Gregerson and Liias are longtime friends, leading some to allege that Gregerson simply hired her pal for the city job.
During Monday night’s council meeting Gregerson said that Liias was chosen from an initial group of 15 applicants because she thought he was the best candidate for the job.
Gregerson provided council members with a document outlining how the decision to hire Liias was made, his duties and his pay, in which she noted “the responsibility to hire, evaluate and fire employees is mine.”
Liias said that he will take unpaid leave during the time the Legislature is in session. The salary he will make this year for his city job, which started in May, will be $39,187. Next year, it will be $46,113, he said. He is paid $42,106 as a state senator.
After Liias started his city job, one of the first political salvos was fired by Christine Schmalz, wife of Councilman Steve Schmalz, who ran for mayor last year. She called the hiring “cronyism at its finest.”
During Monday night’s meeting, she acknowledged that Liias’ hiring was legal but told the council: “It just stinks. It’s unethical. It’s the mayor hiring her best friend for a job.”
Another resident, William Boyce, told the council that he felt the city would be well served have a state legislator working for the city. “He’ll be able to figure out things in the Legislature that will benefit our city,” he said.
Liias said he feels his background, which includes a bachelor’s degree in foreign service from Georgetown University and graduate courses at the University of Washington’s Evans School of Public Affairs, are good qualifications.
Last month, Lord told the mayor that he would give her 30 days to consider her options, including asking Liias to resign. He asked that the issue be added to Monday night’s City Council agenda.
Lord on Monday said he doesn’t doubt that Liias could do a good job either in his role with the city or as a state senator, but not both.
Councilman Ted Wheeler called the conflict “a sticky situation” for both the mayor and Liias and asked if Liias, who was in the audience, wanted to the opportunity to say anything in response.

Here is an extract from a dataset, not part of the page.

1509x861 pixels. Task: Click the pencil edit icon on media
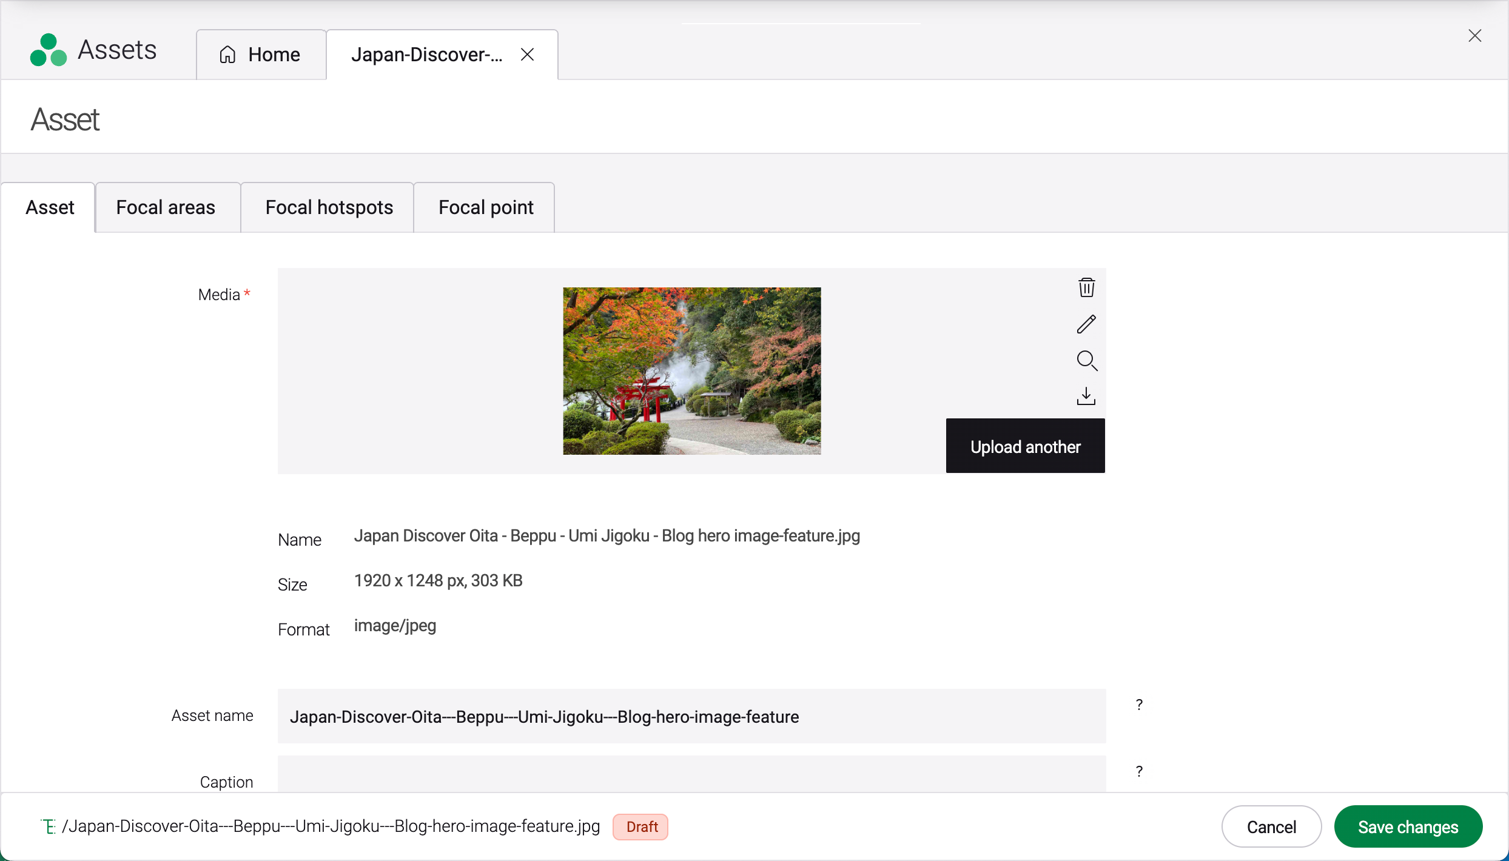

Gregerson said she didn’t want city employees called before council to defend their jobs, but Liias could respond to any questions the council might have. None were asked.
Liias did not speak during the meeting but said afterward that if there had been specific questions about his job as a policy analyst, he would have been happy to answer them.
“We’re getting some good things done on behalf of the council and for the people,” he said “I’m really thrilled to work for the city and I’m grateful the mayor gave me the opportunity to to join the team.”
The initial 15 applicants for the policy analyst’s job were reviewed by a human relations director for the Mukilteo School District with the names redacted. Four candidates were interviewed by two city staff members and two people from outside the city. The final interviews with the two top candidates were conducted with Rex Caldwell, the city’s acting management services director, and Gregerson.